On trouve d’ailleurs le fameux SM57 de Shure dans tous les studios pros.

Shure SM57 (Photo by Enoc Valenzuela on Unsplash)

#2 – Eviter les murs

Vous l’avez compris, en prise de son à la maison, nos pires ennemies sont les réverbérations non maîtrisées.

Un bon moyen de les limiter c’est de s’éloigner au maximum des murs. Privilégiez un positionnement au centre de la pièce.

La plupart des micros que vous êtes susceptibles d’utiliser ont une directivité cardioïde. C’est à dire qu’ils sont plus sensible à ce qui se trouve devant eux que derrière eux. Il peut donc être judicieux d’éviter que le micro fasse face à une surface particulièrement réfléchissante comme une fenêtre où un mur complètement nu.

#3 – Se rapprocher du micro

Rapprochez-vous du micro !

Ca peut paraître évident, mais plus vous vous rapprocherez, plus la différence entre le volume sonore de la source et des bruits parasites sera importante.

Au mixage, les bruits indésirables et les réverbérations se feront plus discrets et seront moins problématiques.

#4 – Utiliser ce qu’on a sous la main

Une fois qu’on a compris que le gros des problèmes vient des réverbérations, on peut faire un traitement de fortune avec un peu d’astuce.

Une penderie peut faire une excellente cabine de chant !

Des oreillers posés sur des étagères vides, un rideau tendu devant une fenêtre, un tapis au sol, seront autant de petites choses qui pourront vous aidez.

Pas très scientifique comme approche, mais essayez ! Réécoutez pour voir ce qui fonctionne dans votre environnement !

#5 – Low cut !

Ce dernier pourrait presque être hors sujet car s’il peut s’appliquer à la prise de son, c’est surtout au mixage qu’on va le traiter.

Quand on enregistre dans de mauvaises conditions, on capte des bruits indésirables et particulièrement des basses fréquences : ronronnements électriques, moteur au loin, etc.

On peut s’affranchir d’une bonne partie de ces fréquences indésirables en utilisant un filtre coupe-bas (ou low cut, ou encore high pass – tout ça c’est la même chose).
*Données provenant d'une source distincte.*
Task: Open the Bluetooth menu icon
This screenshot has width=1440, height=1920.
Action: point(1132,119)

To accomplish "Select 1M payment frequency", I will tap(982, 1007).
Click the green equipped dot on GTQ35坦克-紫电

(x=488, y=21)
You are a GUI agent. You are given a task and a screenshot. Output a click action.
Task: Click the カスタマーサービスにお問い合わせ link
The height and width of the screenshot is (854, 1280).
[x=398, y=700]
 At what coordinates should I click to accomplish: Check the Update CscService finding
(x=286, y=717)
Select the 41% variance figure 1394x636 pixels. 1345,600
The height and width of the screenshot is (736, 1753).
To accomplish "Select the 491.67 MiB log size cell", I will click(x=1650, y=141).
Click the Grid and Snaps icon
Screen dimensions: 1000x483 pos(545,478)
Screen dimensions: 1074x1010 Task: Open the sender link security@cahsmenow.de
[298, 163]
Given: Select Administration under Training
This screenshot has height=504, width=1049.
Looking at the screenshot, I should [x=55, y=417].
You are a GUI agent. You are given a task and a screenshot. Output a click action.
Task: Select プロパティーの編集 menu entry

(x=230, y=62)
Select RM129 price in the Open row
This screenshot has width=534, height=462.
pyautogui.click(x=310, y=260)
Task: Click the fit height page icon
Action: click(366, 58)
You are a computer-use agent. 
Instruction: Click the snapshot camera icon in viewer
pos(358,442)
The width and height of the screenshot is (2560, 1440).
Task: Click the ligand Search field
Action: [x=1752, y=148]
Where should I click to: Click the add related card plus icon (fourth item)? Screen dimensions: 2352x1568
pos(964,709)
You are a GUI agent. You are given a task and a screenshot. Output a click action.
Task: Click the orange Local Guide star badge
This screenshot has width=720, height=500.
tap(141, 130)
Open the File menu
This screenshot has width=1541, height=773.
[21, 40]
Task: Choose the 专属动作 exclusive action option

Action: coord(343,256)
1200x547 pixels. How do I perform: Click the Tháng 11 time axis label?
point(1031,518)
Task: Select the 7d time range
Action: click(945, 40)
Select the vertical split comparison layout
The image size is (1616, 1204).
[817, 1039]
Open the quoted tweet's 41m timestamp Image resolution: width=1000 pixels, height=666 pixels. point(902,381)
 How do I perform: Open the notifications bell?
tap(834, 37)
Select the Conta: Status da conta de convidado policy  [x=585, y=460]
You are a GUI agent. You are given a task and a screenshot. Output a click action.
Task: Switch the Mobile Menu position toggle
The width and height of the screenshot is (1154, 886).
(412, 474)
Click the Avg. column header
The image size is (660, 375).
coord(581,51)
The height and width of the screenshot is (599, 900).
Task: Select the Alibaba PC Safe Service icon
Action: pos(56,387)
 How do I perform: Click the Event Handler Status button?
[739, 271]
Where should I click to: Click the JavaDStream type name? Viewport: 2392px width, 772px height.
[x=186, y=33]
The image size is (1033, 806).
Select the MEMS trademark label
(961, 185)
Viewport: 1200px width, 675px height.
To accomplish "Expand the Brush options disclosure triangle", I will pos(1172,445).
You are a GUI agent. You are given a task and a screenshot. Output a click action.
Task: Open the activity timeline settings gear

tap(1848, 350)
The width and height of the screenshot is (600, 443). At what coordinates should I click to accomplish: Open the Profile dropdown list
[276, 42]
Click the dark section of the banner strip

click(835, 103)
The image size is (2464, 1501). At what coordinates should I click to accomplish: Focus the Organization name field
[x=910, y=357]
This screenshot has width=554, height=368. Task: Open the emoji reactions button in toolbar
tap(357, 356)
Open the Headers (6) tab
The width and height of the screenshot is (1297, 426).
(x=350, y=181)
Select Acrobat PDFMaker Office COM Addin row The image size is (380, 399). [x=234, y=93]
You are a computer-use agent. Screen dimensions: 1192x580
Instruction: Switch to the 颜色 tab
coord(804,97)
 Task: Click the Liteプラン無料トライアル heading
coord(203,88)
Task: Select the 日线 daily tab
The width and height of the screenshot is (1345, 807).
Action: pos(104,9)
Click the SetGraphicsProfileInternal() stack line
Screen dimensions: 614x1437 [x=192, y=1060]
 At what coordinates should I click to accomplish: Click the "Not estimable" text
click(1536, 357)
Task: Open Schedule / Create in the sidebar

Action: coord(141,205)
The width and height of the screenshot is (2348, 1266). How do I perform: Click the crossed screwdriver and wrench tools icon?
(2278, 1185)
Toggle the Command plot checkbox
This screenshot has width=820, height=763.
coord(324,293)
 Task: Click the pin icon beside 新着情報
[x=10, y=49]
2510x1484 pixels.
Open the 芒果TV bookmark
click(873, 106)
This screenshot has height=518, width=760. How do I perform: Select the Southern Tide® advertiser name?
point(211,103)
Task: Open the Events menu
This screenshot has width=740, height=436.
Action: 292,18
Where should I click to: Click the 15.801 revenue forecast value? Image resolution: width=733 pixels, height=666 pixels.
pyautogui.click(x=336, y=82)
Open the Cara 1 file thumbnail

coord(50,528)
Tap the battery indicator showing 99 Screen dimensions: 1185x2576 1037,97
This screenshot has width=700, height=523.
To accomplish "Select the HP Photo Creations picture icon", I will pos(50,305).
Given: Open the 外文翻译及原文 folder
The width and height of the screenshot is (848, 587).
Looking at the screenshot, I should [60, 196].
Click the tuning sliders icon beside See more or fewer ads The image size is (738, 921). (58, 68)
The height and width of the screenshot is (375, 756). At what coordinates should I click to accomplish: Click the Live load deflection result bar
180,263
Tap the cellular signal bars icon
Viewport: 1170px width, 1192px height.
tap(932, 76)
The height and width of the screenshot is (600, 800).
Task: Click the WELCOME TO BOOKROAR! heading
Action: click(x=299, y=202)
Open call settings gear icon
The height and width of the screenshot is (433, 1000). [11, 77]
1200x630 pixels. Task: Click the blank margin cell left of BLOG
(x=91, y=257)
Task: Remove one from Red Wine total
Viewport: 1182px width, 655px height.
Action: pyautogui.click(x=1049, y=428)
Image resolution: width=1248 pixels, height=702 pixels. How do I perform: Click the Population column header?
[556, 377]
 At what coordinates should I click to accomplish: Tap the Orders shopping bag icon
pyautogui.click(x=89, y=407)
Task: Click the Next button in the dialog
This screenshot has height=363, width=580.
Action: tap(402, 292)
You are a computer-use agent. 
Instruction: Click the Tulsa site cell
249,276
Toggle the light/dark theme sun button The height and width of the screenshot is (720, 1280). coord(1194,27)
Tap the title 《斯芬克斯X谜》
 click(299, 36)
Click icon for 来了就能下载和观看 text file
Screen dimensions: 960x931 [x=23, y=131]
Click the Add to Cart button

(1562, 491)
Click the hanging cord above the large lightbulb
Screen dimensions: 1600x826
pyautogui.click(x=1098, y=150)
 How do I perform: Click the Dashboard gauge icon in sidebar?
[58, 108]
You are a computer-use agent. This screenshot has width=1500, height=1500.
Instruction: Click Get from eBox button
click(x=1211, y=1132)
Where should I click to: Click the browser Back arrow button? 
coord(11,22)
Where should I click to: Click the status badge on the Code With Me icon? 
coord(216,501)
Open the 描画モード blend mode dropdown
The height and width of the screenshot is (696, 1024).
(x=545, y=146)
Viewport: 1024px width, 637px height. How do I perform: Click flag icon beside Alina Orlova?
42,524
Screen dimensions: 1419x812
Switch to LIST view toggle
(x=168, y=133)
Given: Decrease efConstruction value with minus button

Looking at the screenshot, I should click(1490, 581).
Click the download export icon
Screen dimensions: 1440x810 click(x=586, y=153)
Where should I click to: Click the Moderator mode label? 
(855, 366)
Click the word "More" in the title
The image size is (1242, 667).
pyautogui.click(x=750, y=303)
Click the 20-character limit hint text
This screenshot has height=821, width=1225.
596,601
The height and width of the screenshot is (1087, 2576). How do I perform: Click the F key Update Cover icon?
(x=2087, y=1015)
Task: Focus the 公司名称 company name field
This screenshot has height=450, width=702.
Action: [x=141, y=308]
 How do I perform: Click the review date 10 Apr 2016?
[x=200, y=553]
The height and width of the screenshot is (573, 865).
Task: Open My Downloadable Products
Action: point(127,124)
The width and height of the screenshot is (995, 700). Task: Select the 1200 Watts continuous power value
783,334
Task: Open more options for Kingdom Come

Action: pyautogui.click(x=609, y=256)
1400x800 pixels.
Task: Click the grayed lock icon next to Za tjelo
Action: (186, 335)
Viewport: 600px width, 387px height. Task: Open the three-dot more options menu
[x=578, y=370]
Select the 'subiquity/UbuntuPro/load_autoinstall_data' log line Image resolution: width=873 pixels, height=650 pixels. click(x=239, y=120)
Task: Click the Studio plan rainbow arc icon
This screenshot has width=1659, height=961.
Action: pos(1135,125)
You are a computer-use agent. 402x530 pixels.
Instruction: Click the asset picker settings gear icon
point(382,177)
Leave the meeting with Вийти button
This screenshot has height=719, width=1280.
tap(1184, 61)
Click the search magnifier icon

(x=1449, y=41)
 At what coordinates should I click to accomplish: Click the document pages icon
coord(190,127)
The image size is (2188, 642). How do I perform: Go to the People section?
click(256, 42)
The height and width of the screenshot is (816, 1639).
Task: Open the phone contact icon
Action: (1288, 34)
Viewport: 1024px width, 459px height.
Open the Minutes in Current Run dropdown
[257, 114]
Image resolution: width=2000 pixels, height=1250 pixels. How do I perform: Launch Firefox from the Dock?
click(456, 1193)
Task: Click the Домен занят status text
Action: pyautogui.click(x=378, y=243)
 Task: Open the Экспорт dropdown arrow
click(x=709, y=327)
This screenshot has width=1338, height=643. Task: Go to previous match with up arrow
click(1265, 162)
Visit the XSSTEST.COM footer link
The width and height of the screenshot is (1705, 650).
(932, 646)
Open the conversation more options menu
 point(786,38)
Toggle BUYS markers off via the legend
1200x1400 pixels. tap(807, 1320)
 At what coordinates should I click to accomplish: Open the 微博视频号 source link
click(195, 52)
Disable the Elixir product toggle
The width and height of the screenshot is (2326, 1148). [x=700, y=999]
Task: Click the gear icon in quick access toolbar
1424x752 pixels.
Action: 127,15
A part pour les instruments les plus graves (basse, grosse caisse), les fréquences en dessous de 80Hz (et quelques-fois même plus hautes) sont rarement utiles.

Le filtre coupe bas de mon Oktava MK2019

Au moment de la prise, on peut appliquer un low cut directement sur certains micros ou au niveau du préampli. Attention toutefois à ne pas aller trop loin au risque de perdre une partie des informations utiles.

Et vous ? Vous avez des astuces à partager ?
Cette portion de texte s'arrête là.